(Data supplied begins)

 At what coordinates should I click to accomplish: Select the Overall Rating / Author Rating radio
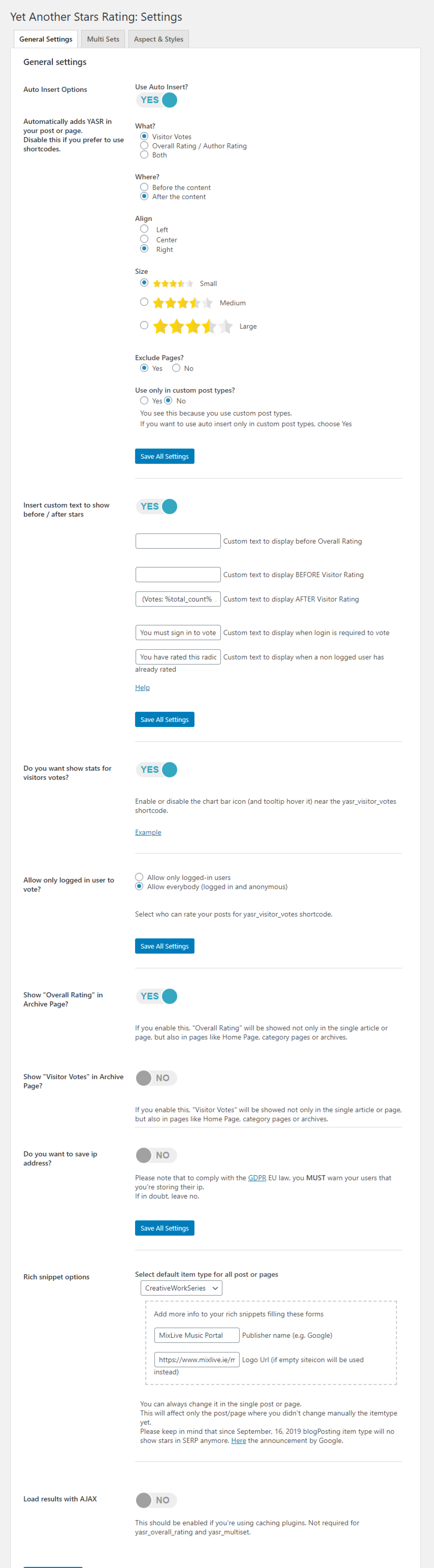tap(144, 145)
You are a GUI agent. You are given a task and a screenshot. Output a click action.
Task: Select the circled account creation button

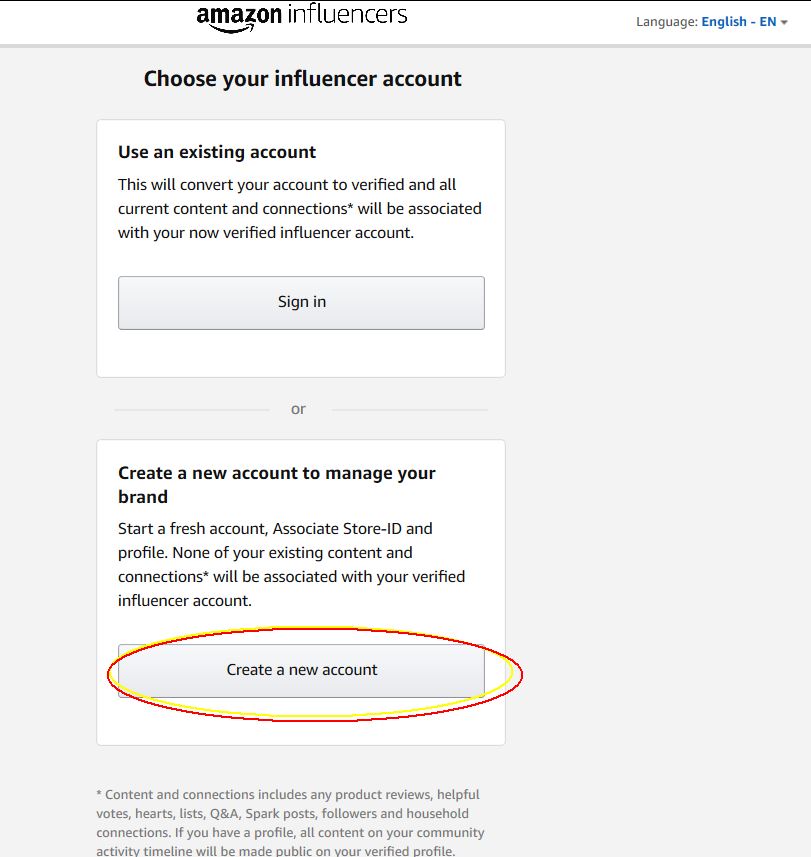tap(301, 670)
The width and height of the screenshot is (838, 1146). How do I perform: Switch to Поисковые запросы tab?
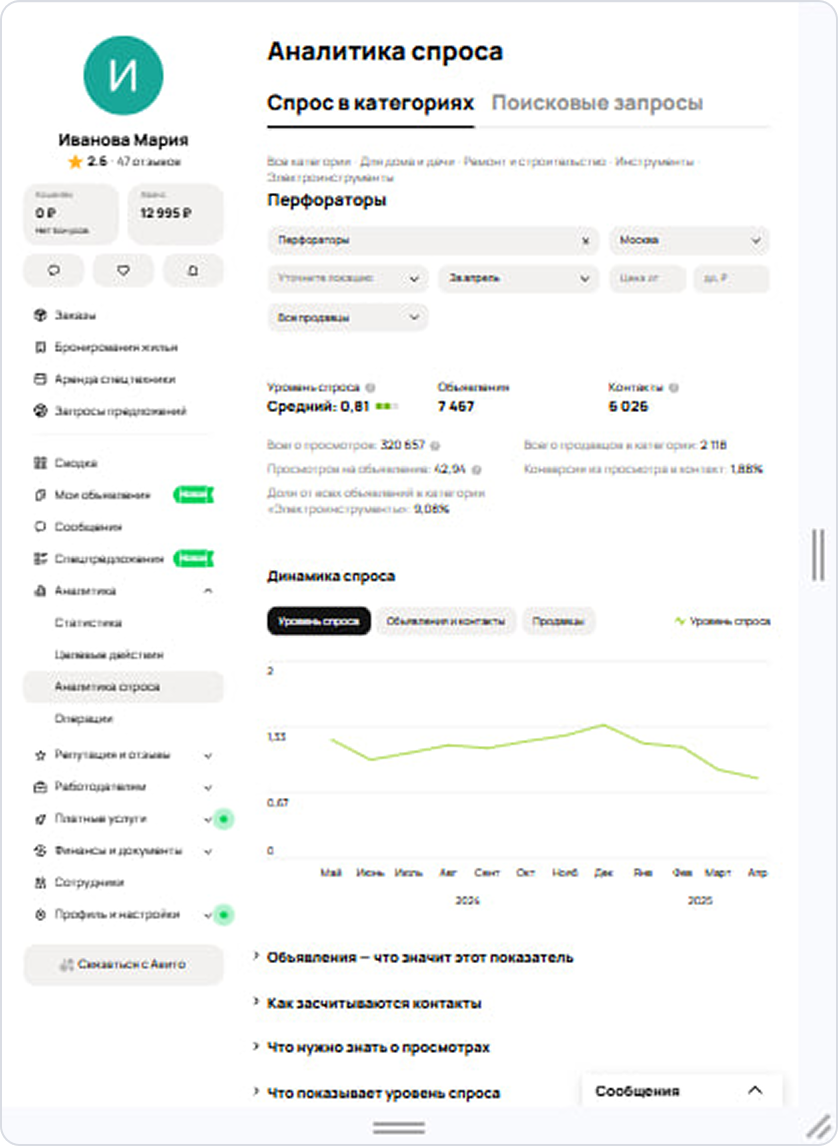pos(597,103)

(Data supplied ends)
(Data supplied begins)

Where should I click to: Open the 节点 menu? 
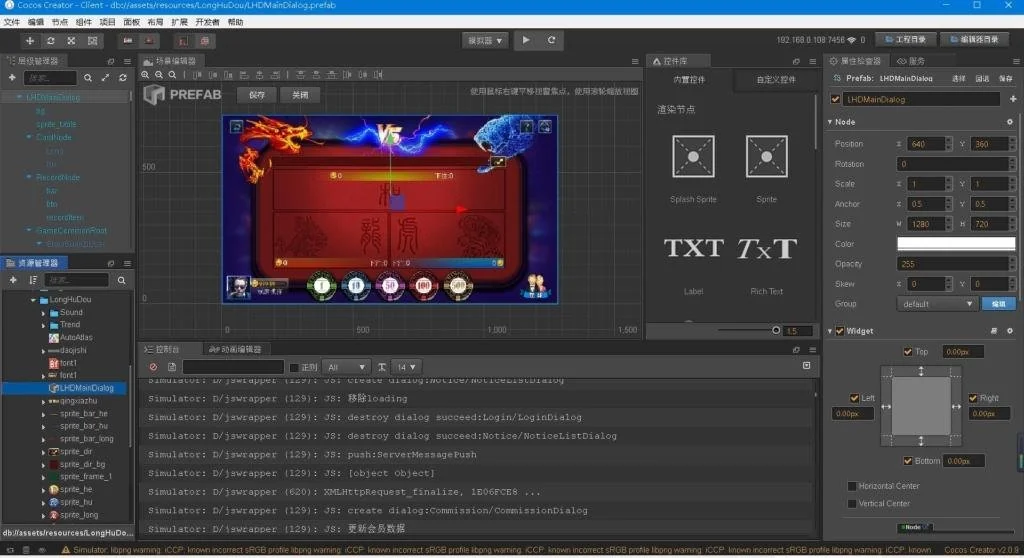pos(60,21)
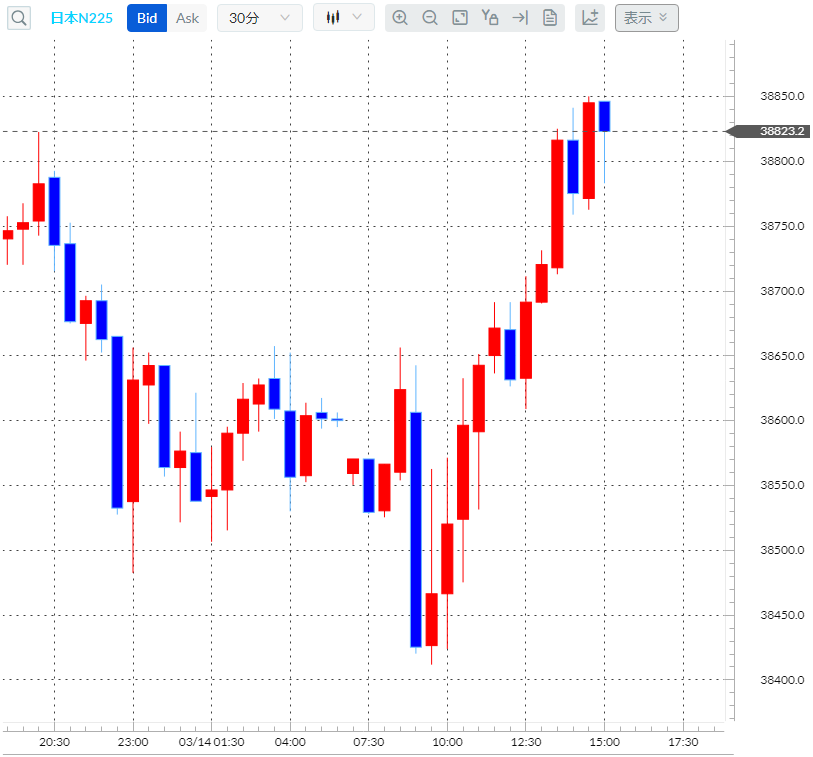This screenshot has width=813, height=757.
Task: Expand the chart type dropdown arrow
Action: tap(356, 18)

(Data supplied ends)
(Data supplied begins)

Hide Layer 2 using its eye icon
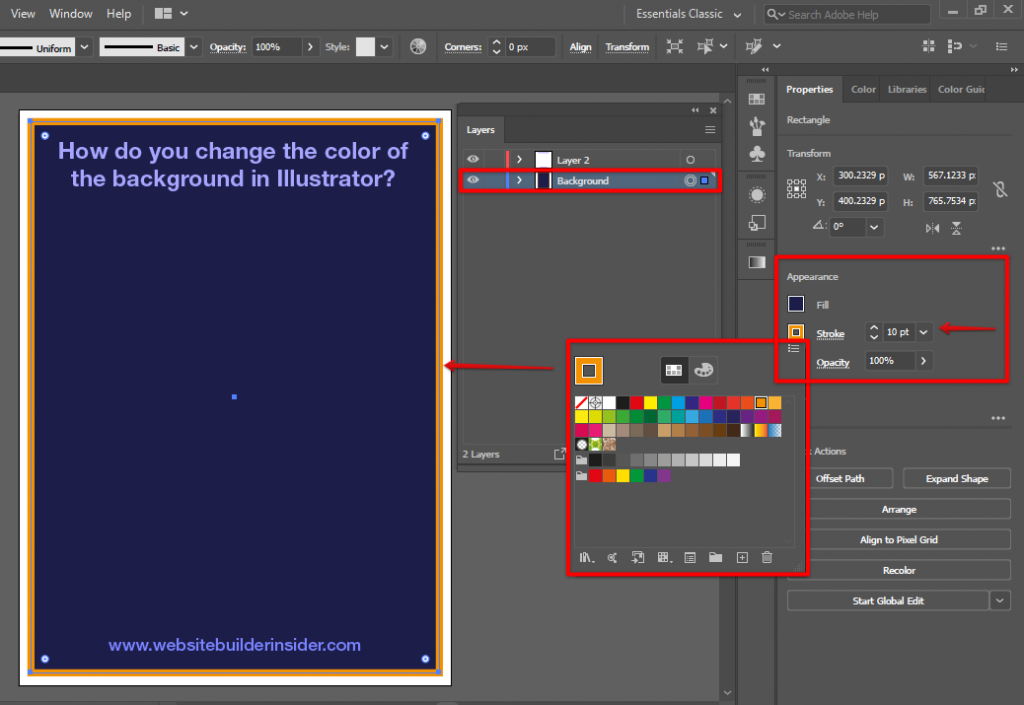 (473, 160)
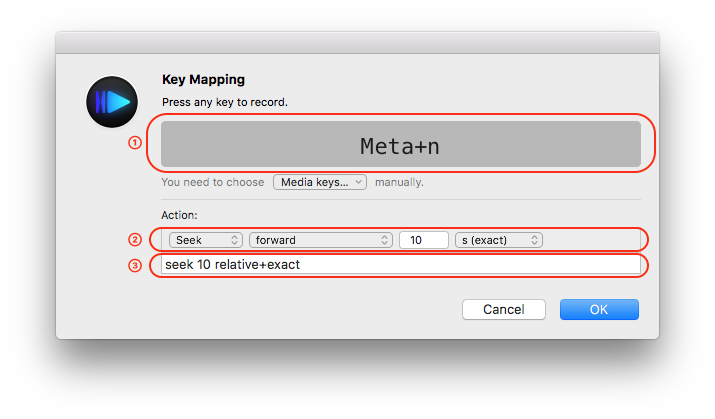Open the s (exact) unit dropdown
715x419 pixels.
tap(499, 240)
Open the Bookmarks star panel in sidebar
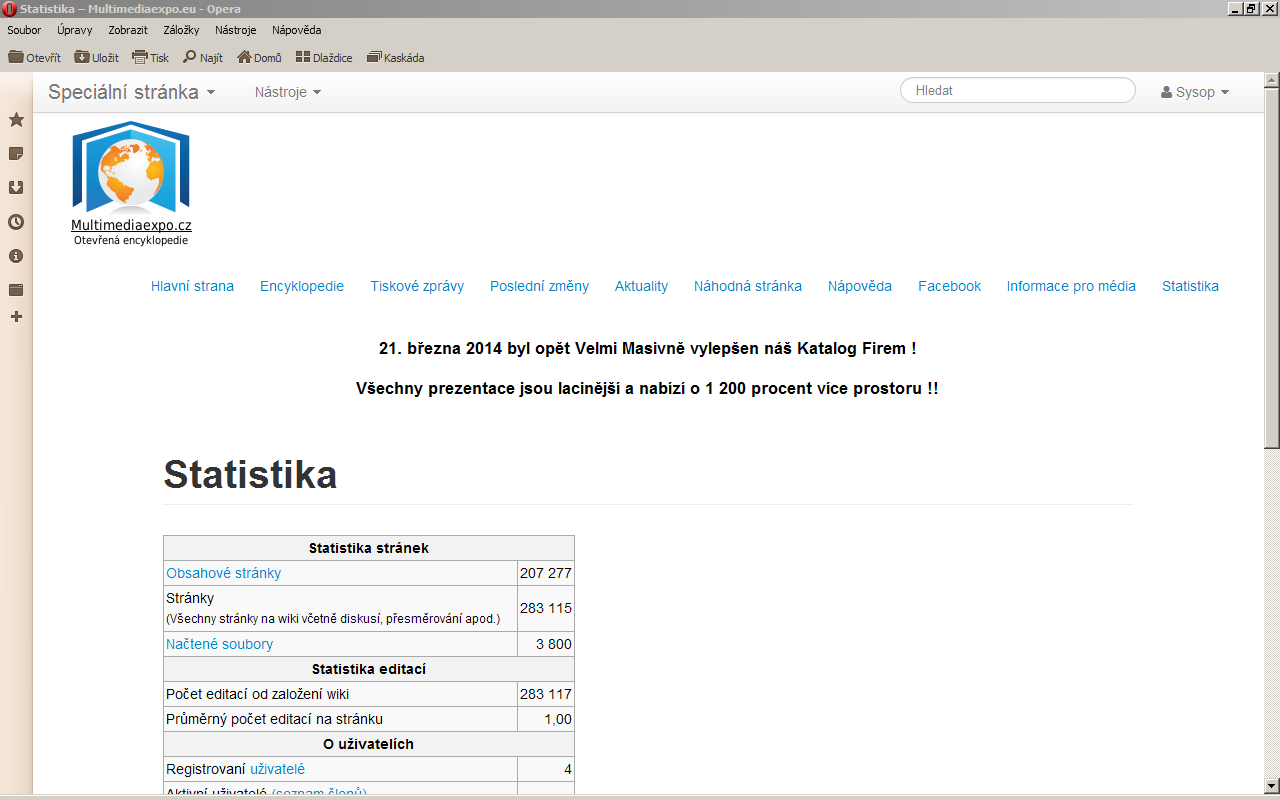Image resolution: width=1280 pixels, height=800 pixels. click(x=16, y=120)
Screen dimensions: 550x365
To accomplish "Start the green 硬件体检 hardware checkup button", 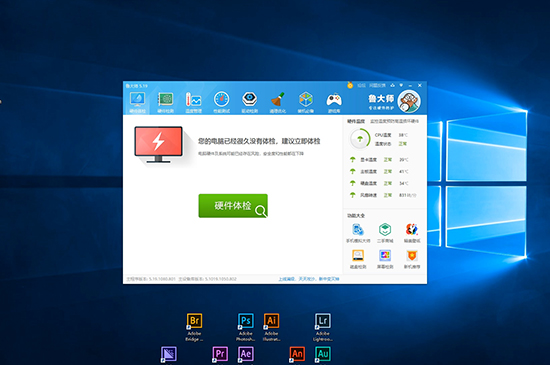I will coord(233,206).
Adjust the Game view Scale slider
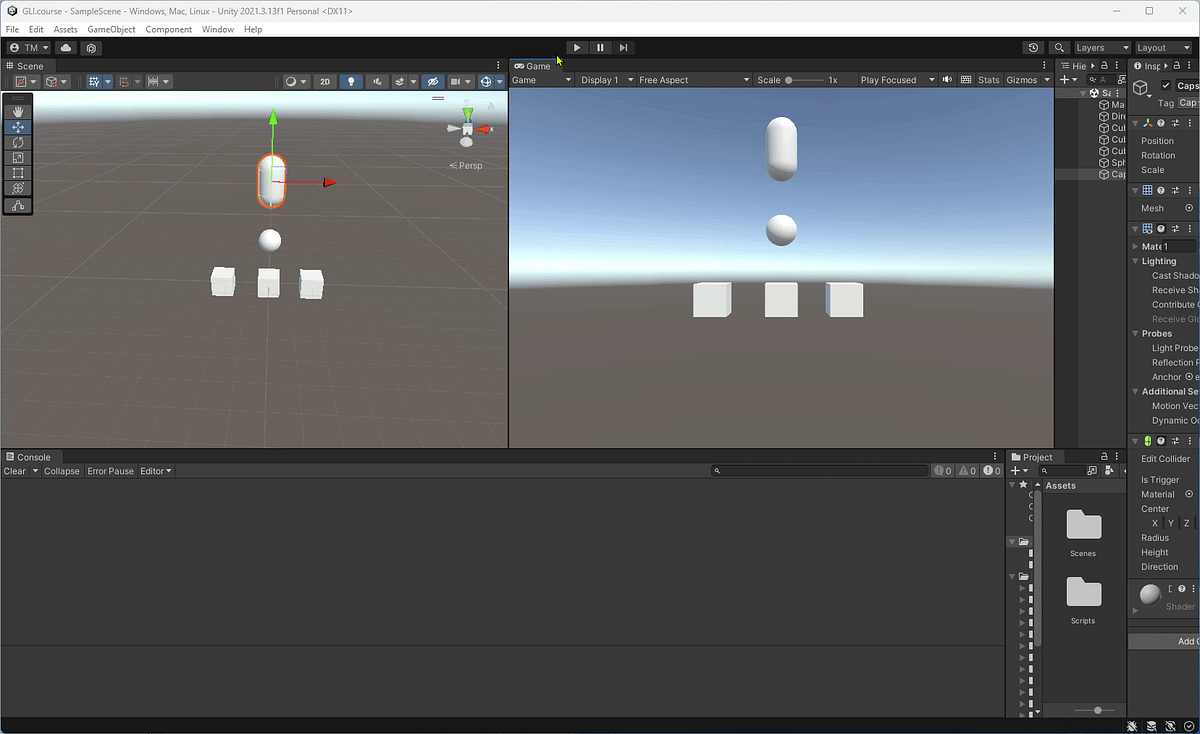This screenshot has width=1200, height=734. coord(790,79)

(Data supplied ends)

→ **Action item**: Look above for the line with "Hide Layer 2 using its eye icon", then print it and each line after it down to and including the line with "Screen dimensions: 550x365". Leave out the pictures and keep the wording exact.

→ **Your response**:
Hide Layer 2 using its eye icon
 (473, 160)
Open the s (exact) unit dropdown
715x419 pixels.
tap(499, 240)
Open the Bookmarks star panel in sidebar
Image resolution: width=1280 pixels, height=800 pixels. click(x=16, y=120)
Screen dimensions: 550x365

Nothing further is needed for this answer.